After Joe Biden was declared the winner of the US election on Saturday the markets are now preparing for what this will mean for a UK-US trade deal and the final destination of Brexit. Brexit remains the single biggest driver for sterling exchange rates and these next two weeks will be crucial for the pound.
After last year’s UK general election which saw Boris Johnson win with a majority of 80, Joe Biden described the Prime Minister at the time as “a physical and emotional clone” of Donald Trump. The Financial Times reported this weekend that the Biden win may put pressure on the government to remove some of the contentious elements of the internal market bill. Biden who has Irish heritage is not prepared to make decisions that could jeopardise the Good Friday Agreement.

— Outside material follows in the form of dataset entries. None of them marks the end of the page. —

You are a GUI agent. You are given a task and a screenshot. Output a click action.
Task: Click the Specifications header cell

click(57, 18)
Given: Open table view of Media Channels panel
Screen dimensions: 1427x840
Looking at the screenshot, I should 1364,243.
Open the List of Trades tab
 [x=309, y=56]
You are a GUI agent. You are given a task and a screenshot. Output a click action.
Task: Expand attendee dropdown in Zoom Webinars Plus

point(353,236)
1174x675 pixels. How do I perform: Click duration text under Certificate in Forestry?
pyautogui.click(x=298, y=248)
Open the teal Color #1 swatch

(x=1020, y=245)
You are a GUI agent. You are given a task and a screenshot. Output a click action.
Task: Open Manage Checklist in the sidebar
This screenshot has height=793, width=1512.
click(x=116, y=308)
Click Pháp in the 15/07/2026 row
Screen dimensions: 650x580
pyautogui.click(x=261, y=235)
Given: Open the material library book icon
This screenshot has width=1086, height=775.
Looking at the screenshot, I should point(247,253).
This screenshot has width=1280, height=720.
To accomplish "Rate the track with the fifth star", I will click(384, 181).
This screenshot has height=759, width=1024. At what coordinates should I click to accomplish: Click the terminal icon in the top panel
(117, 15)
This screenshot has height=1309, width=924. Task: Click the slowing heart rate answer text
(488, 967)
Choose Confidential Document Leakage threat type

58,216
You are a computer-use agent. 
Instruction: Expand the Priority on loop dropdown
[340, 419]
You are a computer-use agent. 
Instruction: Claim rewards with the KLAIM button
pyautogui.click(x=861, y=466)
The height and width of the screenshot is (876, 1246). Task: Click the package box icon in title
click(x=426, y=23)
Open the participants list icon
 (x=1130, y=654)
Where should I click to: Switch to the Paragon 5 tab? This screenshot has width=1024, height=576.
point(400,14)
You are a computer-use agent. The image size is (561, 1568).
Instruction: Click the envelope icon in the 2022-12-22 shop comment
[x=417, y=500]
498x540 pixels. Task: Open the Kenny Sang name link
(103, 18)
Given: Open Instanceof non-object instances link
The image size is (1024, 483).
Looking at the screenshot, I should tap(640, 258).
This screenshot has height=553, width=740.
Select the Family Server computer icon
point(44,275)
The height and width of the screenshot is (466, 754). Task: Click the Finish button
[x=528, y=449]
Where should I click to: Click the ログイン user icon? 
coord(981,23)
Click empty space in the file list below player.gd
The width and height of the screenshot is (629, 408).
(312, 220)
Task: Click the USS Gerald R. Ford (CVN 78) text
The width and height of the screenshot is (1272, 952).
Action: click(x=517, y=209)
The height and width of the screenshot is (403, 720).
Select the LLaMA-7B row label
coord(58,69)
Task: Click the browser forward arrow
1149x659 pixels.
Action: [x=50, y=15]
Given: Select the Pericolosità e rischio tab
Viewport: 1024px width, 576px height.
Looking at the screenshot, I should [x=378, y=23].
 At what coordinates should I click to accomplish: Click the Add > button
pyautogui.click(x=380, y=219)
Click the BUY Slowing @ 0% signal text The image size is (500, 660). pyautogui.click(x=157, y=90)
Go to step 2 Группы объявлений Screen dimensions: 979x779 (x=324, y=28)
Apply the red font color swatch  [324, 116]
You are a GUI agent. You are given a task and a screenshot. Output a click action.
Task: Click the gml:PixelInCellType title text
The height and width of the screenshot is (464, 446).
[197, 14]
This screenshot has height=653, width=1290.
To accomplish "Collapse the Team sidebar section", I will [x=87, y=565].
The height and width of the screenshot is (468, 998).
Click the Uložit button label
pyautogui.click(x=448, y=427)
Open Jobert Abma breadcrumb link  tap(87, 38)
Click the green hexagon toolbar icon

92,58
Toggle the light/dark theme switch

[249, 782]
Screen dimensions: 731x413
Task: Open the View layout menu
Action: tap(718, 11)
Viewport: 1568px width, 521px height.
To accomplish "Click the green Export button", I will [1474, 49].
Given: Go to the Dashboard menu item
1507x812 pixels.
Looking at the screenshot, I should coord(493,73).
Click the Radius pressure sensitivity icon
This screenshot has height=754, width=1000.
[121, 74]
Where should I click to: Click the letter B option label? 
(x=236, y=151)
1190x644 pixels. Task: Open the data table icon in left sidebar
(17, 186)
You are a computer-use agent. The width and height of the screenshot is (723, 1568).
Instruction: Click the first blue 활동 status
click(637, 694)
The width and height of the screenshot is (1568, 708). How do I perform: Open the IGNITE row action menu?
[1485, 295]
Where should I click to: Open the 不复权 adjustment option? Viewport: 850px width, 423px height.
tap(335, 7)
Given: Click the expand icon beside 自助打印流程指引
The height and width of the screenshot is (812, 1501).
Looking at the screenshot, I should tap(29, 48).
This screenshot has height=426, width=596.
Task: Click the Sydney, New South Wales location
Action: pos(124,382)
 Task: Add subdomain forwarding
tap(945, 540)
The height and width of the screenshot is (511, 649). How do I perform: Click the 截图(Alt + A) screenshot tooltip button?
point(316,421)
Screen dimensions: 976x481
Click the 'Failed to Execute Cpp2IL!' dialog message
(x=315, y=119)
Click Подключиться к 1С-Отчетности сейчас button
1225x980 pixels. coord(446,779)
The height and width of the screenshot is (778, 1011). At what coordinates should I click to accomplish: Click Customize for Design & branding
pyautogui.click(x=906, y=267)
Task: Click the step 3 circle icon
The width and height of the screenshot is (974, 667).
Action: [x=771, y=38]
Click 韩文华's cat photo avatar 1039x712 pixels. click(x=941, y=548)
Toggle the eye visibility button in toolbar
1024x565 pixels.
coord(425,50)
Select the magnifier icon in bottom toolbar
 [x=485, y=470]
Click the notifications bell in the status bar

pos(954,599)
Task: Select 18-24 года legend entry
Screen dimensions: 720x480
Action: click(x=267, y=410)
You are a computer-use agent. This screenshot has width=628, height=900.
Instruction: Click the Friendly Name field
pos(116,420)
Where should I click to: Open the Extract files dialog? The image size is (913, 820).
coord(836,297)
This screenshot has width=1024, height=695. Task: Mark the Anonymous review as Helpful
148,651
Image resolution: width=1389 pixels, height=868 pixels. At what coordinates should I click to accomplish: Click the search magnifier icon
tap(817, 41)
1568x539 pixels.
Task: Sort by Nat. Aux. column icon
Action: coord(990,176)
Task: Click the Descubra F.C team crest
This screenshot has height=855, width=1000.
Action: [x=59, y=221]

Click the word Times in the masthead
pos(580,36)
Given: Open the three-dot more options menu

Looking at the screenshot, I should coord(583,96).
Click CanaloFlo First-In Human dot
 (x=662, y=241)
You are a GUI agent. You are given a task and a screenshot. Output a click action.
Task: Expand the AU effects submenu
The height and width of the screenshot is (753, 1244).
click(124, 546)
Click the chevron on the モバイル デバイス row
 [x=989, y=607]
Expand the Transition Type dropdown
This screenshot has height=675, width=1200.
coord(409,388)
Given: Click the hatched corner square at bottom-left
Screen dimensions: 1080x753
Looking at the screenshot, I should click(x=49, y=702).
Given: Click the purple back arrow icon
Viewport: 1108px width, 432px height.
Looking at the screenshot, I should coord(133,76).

Sir Nigel Sheinwald who was a British ambassador to America wrote a letter to the Times stating, “Biden and his team respect the UK’s international credentials, but they saw Brexit as a major mistake. After a Biden victory and a failure to reach a trade deal with the EU, Britain would occupy a lonely place in the world.”
Biden will also be looking at improving relations with the EU and is widely expected that France may be the first point of call. The FT reports a senior diplomat said “We’re fully expecting the president to head first to France. Their teams have already been working closely together.”
This US presidential element is another twist to the ongoing Brexit negotiations which will continue this week in London. The level playing field and fisheries continue to remain the main stumbling blocks. Both sides see November 16th as the absolute deadline for a deal to be reached to allow sufficient time for the text to be translated and ratified.
UK unemployment data is released on Tuesday morning which will give some offering at as to the real health of the labour market at a time when the furlough scheme has just been extended. Most projections including those form the Bank of England expect unemployment to peak around December. Any deviation would likely impact on the economy and the pound. Thursday sees UK Gross Domestic Product numbers for the third quarter.
The EU have signalled that there will now be no V-shaped recovery following this second wave of coronavirus. The EU economy had recovered more quickly than forecast in the months of July, August and September but the recent spike in cases, which have overtaken previous levels, now put a full recovery years away. EU commissioner Paolo Gentiloni said “We never counted on a V-shaped recovery. Now we know for sure that we won’t have one.” The impact of Coronavirus continues to impact on EU output and the price of the Euro.
For the EU there may be more to be heard following the Covid-19 mutation which originated on a mink farm in Denmark which was then transmitted to humans. The new mutation dubbed the “cluster 5 variant” by the WHO, has a greater resistance to antibodies compared with other strains which has potential consequences for a future vaccine. This development will result in the killing of all 17 million mink in Denmark in the coming days.
EU Industrial production numbers are released on Thursday whilst Friday sees Gross Domestic product data for the third quarter.
After four days of counting Joe Biden was finally announced the winner on Saturday after he won the state of Pennsylvania. Mr Biden won more votes than any other presidential candidate at around 74 million and 4 million more than Donald Trump received. The election was called as Trump’s team held a press conference at the car park of the Four Seasons (Total Landscaping) accusing the Democrats of stealing the election whilst Donald Trump played golf.
Donald Trump has yet to concede defeat and legal challenges based on electoral fraud will be put forward today against the states he lost. Trump has said “this is far from over.” Whether this road goes anywhere is unclear considering no evidence has been put forward to date, but it could nonetheless result in financial volatility for the markets and the US dollar. Expect an interesting day depending on what the hundreds of lawyers involved put forward and whether it makes it to the Supreme Court.